Fairness of Classification Using Users’ Social Relationships in Online Peer-To-Peer Lending

Peer-to-peer (P2P) lending marketplaces on the Web have been growing over the last decade. By providing online platforms, P2P lending enables individuals to borrow and lend money directly from and to one another. Since the applicants on P2P lending platforms may lack sufficient financial history for assessment, quite a few P2P lending service providers have been utilizing the applicants’ social relationships to improve the risk prediction accuracy of loan applications. However, utilizing the information of applicants’ social relationships may introduce discrimination in prediction. In this paper, we analyze and evaluate the impact of the applicants’ social relationships on the fairness of risk prediction for P2P lending.
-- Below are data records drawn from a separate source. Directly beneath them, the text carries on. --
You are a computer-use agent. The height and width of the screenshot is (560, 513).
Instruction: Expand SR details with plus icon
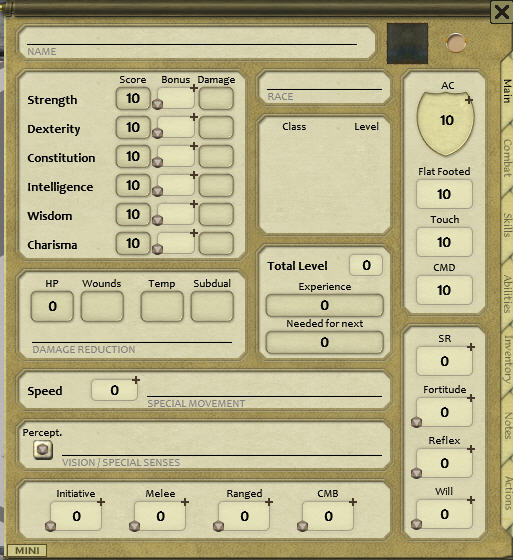471,347
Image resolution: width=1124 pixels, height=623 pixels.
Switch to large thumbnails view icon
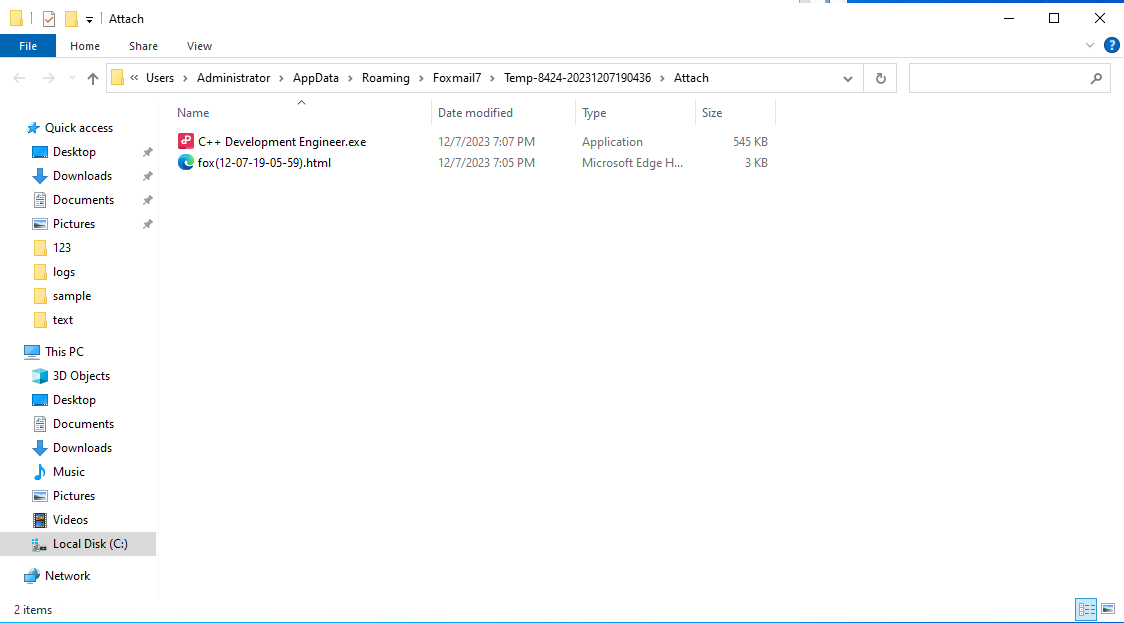coord(1108,609)
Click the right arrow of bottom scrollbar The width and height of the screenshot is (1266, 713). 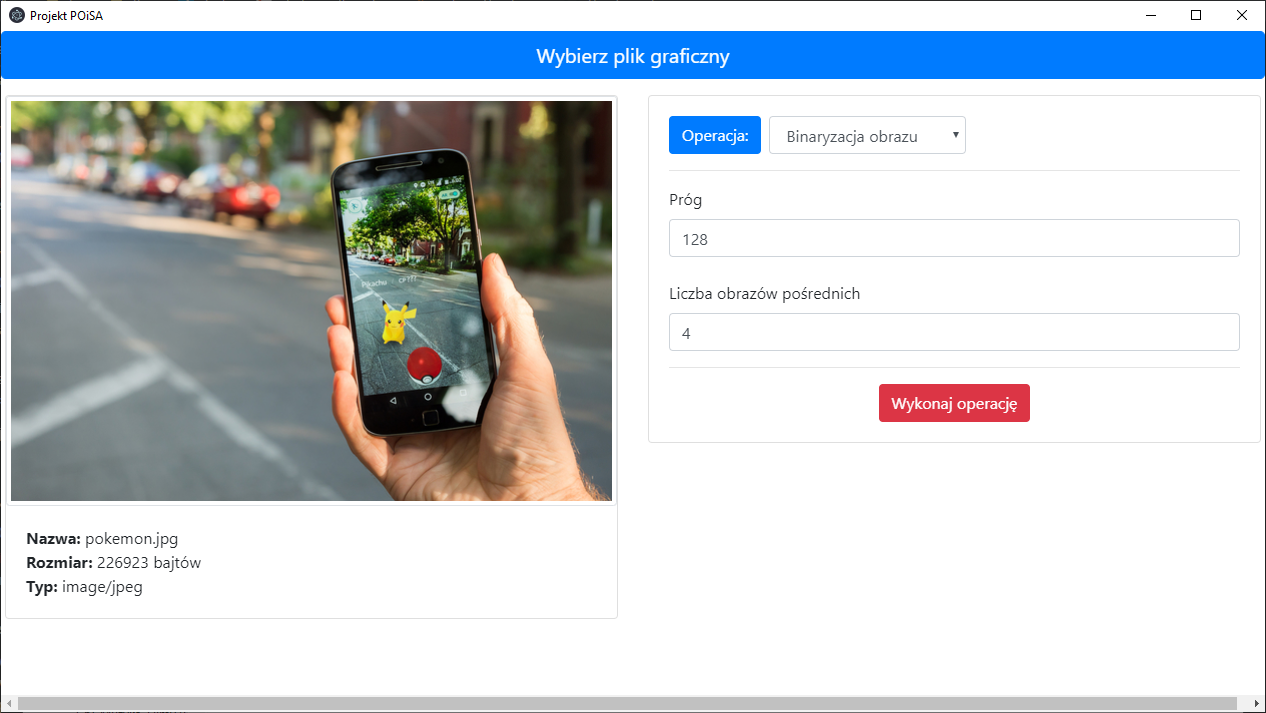point(1258,705)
We investigate over a million loan records collected from Prosper.com, one of the leading P2P lending companies in the world. We construct the Prosper social network of loan borrowers and lenders, and generate the social features of applicants by adapting a state-of-the-art social credit scoring scheme to the Prosper social network. We consider two types of fairness notions in the literature, namely individual fairness and counterfactual fairness. Our results demonstrate that the social score harms both individual and counterfactual fairness of classification. To address this issue, we design two new algorithms that mitigate bias by generalizing social features. Our experimental results show that our mitigation algorithms can reduce bias while utilizing social scores effectively.